**Source extract**

Tuesday, March 4, 2008
Collinwood School Fire
To-day, a century ago 175 people died in a school fire, Lakeview school in Collinwood (annexed to Cleveland in 1910), Ohio on Ash Wednesday. A few minutes walk east is interstate highway 90, which runs from Boston to Seattle.
I was told, by at least one grade school teacher, that the children died because the doors opened in, and the crush of kids inhibited the doors. I was told incorrectly. This was not the case. Though doors were, later, nationally redesigned, so that a push against a bar latch would open the door quickly in a panic.
It had been a multi-storey building, some children died from jumping, others died because they did not jump. Some died because the floors were oiled and the flames flew up the stairwell onto higher floors. The front entrance was burning and the children that approached, tried to retreat upwards, while those above tried to descend. A back entrance was locked. People came and tried to save children and saw them die as the fire grew. The fire department arrived too late.
The new century, the school's capstone read 1901, had heavy new immigration and the warehouse consolidation that gave pride of place to efficiency and concentration with little, if any, safety and building code interference were the combined causes for disaster, with the natural panic that children, or anyone, experience with rapid and engulfing flames. Children trampled each other, breathed deadly smoke and were incinerated. Some were never identified, some families had no money, and these children were buried in a common grave.

**Work task**
In the post on the Collinwood school fire, what year did the school's capstone read?

**Raw data**

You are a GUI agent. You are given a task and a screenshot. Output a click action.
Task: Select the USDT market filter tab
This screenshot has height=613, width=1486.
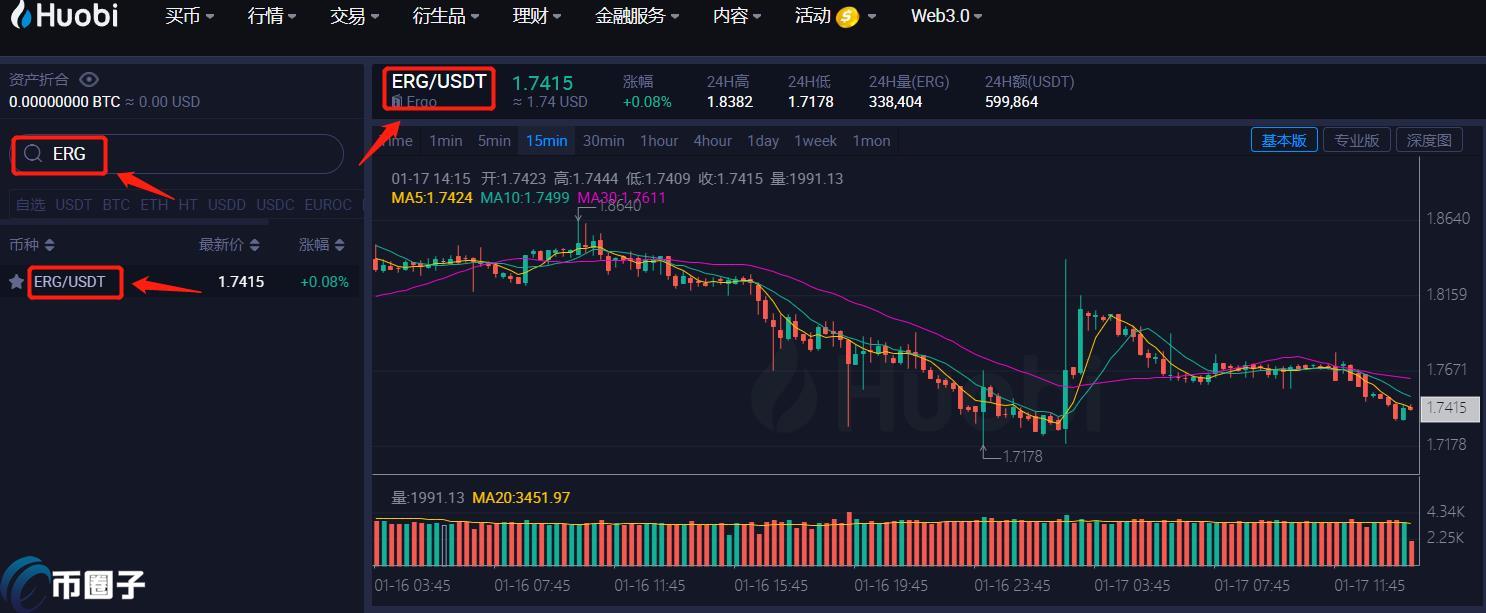tap(73, 205)
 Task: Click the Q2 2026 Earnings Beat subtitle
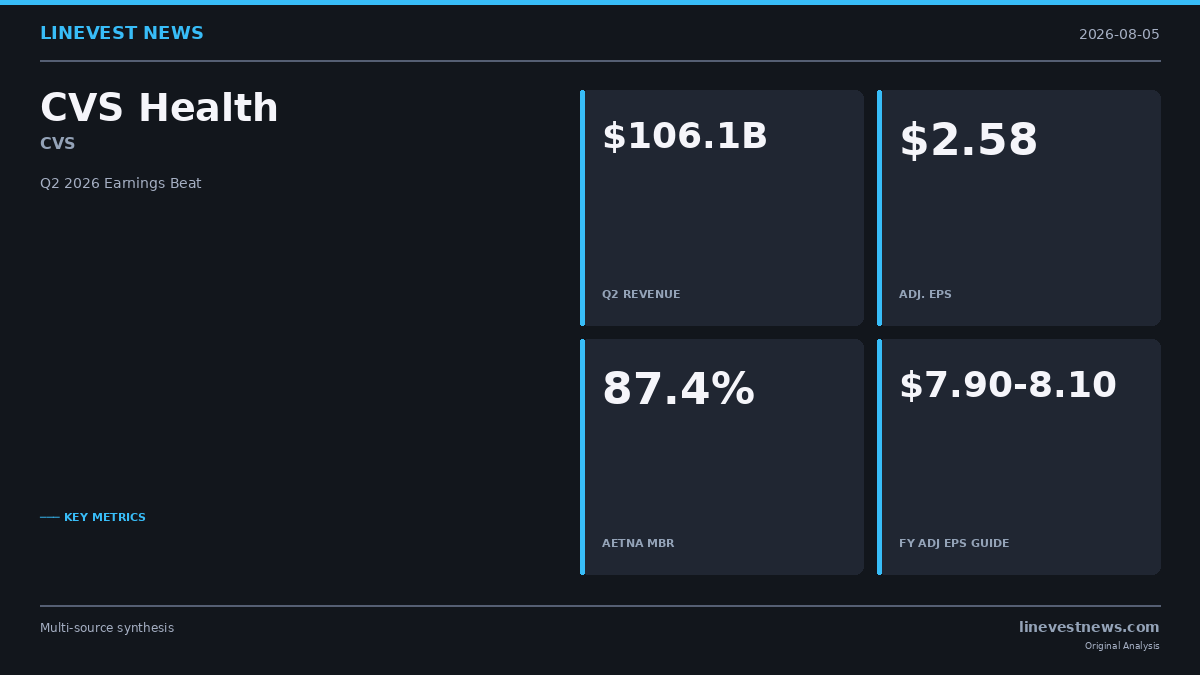[121, 184]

**Exercise response**
1901